The FDA has approved Ilaris for the treatment of active systemic juvenile idiopathic arthritis (SJIA) in children aged between 2 and 19 years.
Ilaris is currently used to treat adults and children as young as four years suffering from cryopyrin-associated periodic syndrome, in over 60 countries. Cryopyrin-associated periodic syndrome is a rare lifelong auto-inflammatory genetic disorder that raises the production of the inflammatory cytokine interleukin-1 beta, in the body.
While only about 7,000 people worldwide have the cryopyrin-associated periodic syndrome, SJIA affects five to 15 children per 100,000 in the United States, and is the most severe subtype of juvenile idiopathic arthritis. Patients afflicted with the disease manifest spiking fever, rash and arthritis and debilitating symptoms, including joint destruction and growth retardation, with serious developmental and psychological consequences. The treatment options are limited: prolonged use of corticosteroids to treat symptoms and pain is fraught with potentially serious adverse effects, including Cushing syndrome, growth suppression and osteoporosis.

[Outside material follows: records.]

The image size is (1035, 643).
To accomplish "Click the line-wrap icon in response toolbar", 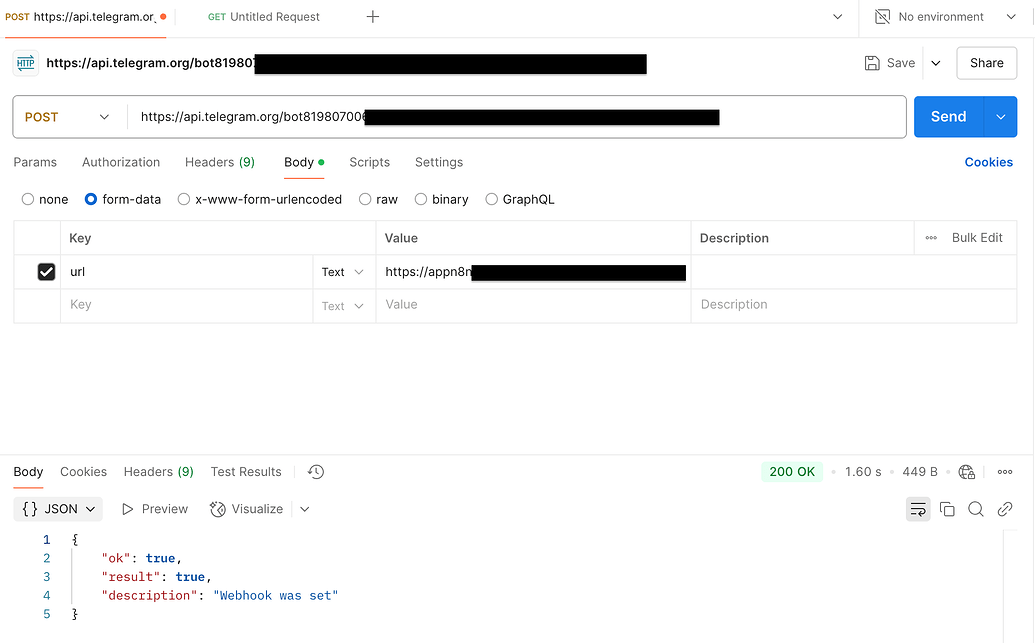I will 918,509.
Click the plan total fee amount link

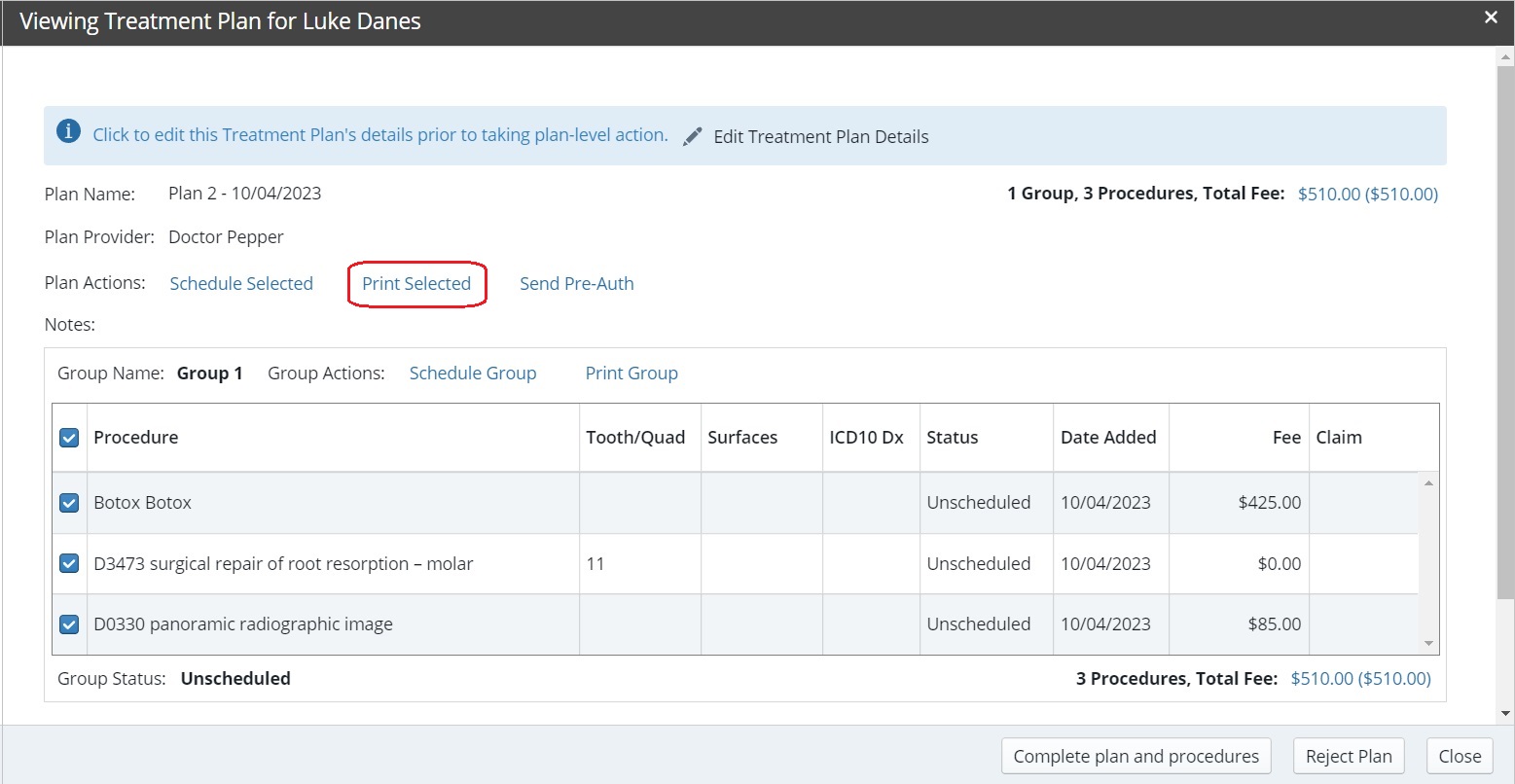tap(1367, 195)
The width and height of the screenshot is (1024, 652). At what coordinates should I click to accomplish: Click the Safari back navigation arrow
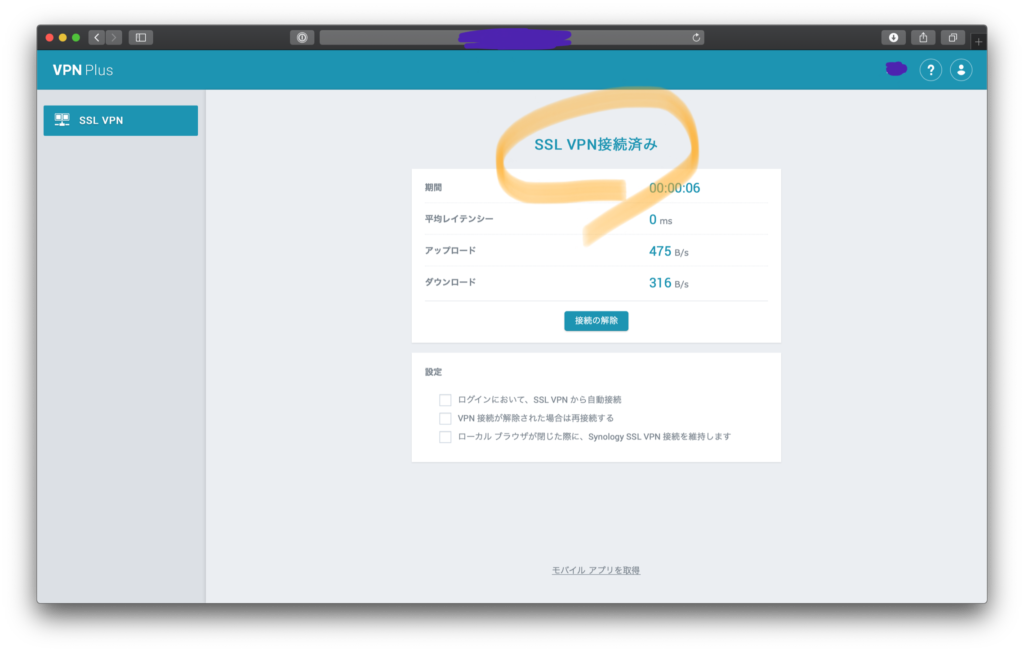97,38
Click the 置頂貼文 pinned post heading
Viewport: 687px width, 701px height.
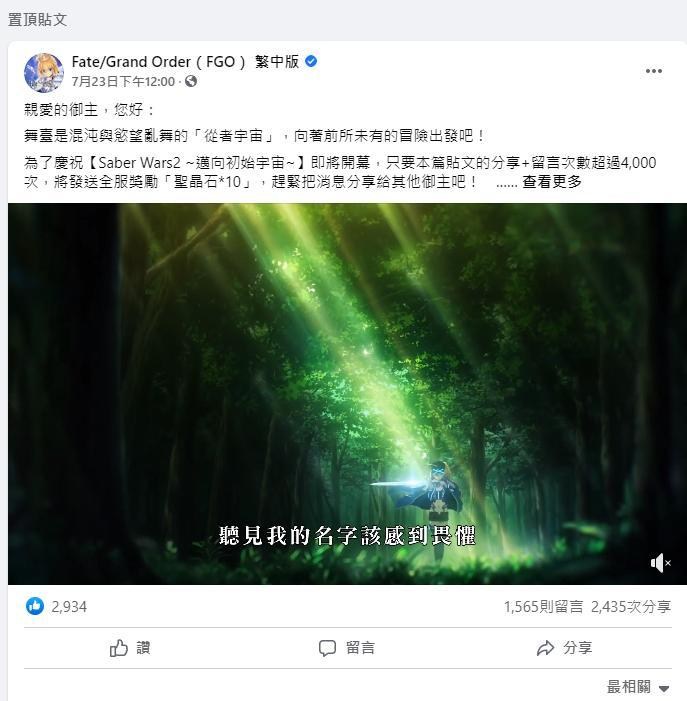click(x=38, y=20)
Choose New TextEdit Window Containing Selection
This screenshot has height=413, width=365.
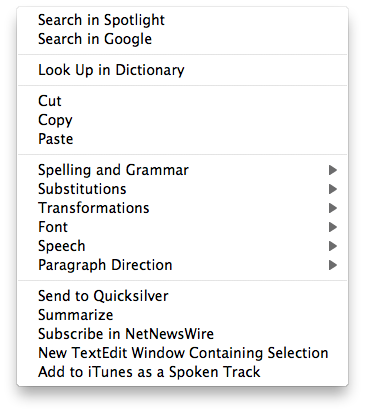pos(182,353)
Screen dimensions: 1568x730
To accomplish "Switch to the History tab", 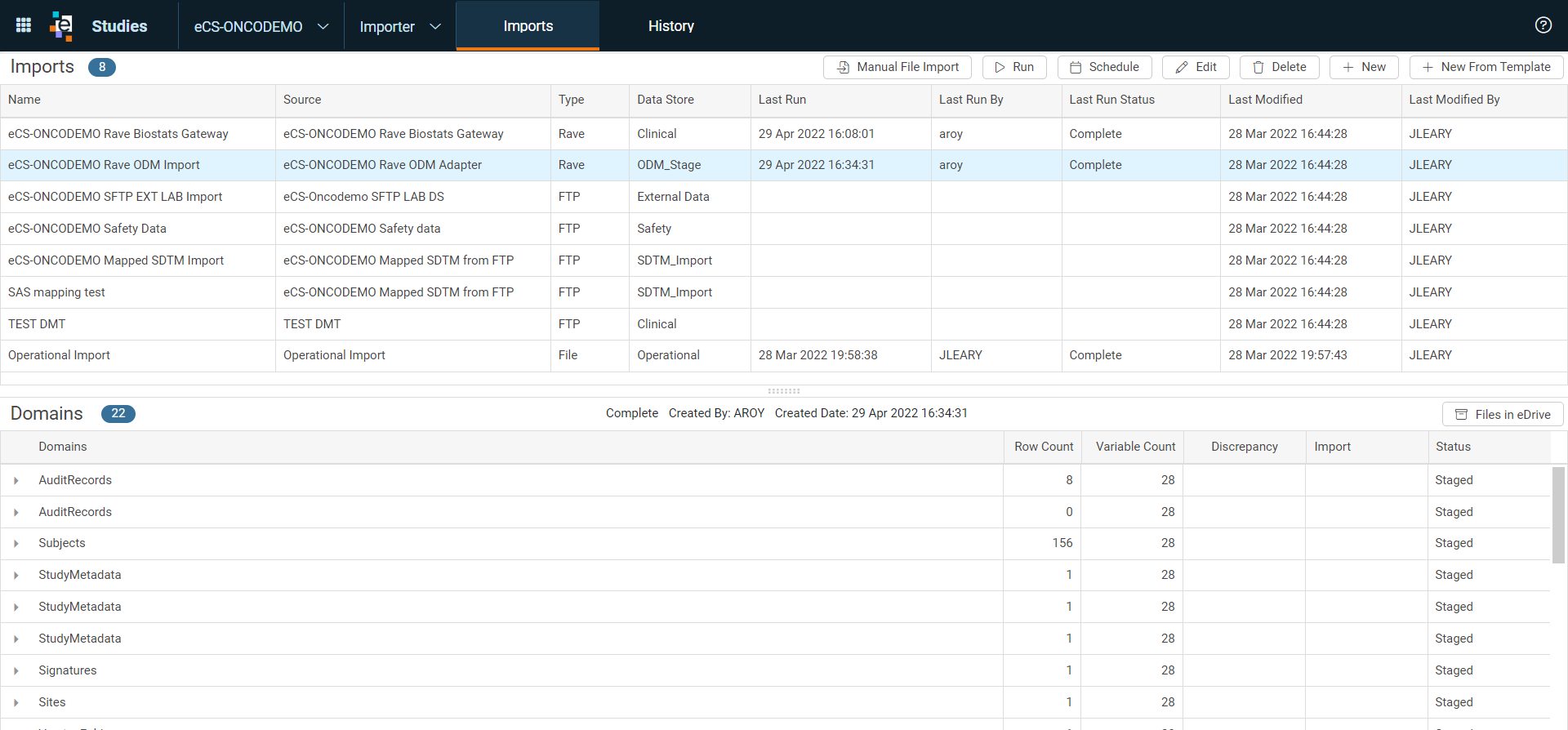I will 671,26.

"In the U.S., this approval marks the second Ilaris indication for patients living with rare, auto-inflammatory conditions," says Timothy Wright, global head of development for Novartis Pharmaceuticals in a news report online.
"This approval was based on two Phase III trials in SJIA patients, aged 2-19, showing significant improvement in the majority of Ilaris-treated patients," according to the Novartis press release. Ilaris is a fully human, monoclonal antibody that blocks the protein called interleukin-1beta (IL-1 beta). IL-1 beta is an important part of the body's immune system defenses. Ilaris neutralizes IL-1 beta and thereby inhibits inflammation. The results from the first trial showed that by the end of Day 15, 84 percent of patients treated with one subcutaneous dose of Ilaris (4 mg/kg, up to 300 mg) achieved the desired goal of at least a 30 percent improvement in systemic and arthritic symptoms versus baseline, compared to 10 percent in those who were untreated. In the second trial, Ilaris treatment led to substantial reduction of corticosteroid usage among 62 percent of the 92 patients, and 46 percent completely discontinued corticosteroids. It also reduced the risk of flare for patients in a controlled category using the Ilaris therapy.
Indeed, the company is elated that the therapeutic goals of Ilaris were successfully achieved.
"We are committed to studying Ilaris in other IL-1 beta mediated inflammatory diseases, including several rare diseases for which treatment options do not currently exist," says Wright. Ilaris is currently being tested for a number of rare autoinflammatory conditions, including Tumor Necrosis Factor Receptor-Associated Periodic Syndrome (TRAPS), colchicine-resistant Familial Mediterranean Fever (FMF) and Hyper IgD Syndrome (HIDS). Given the results with SJIA, the manufacturer is confident that the drug will show benefit even for the other conditions.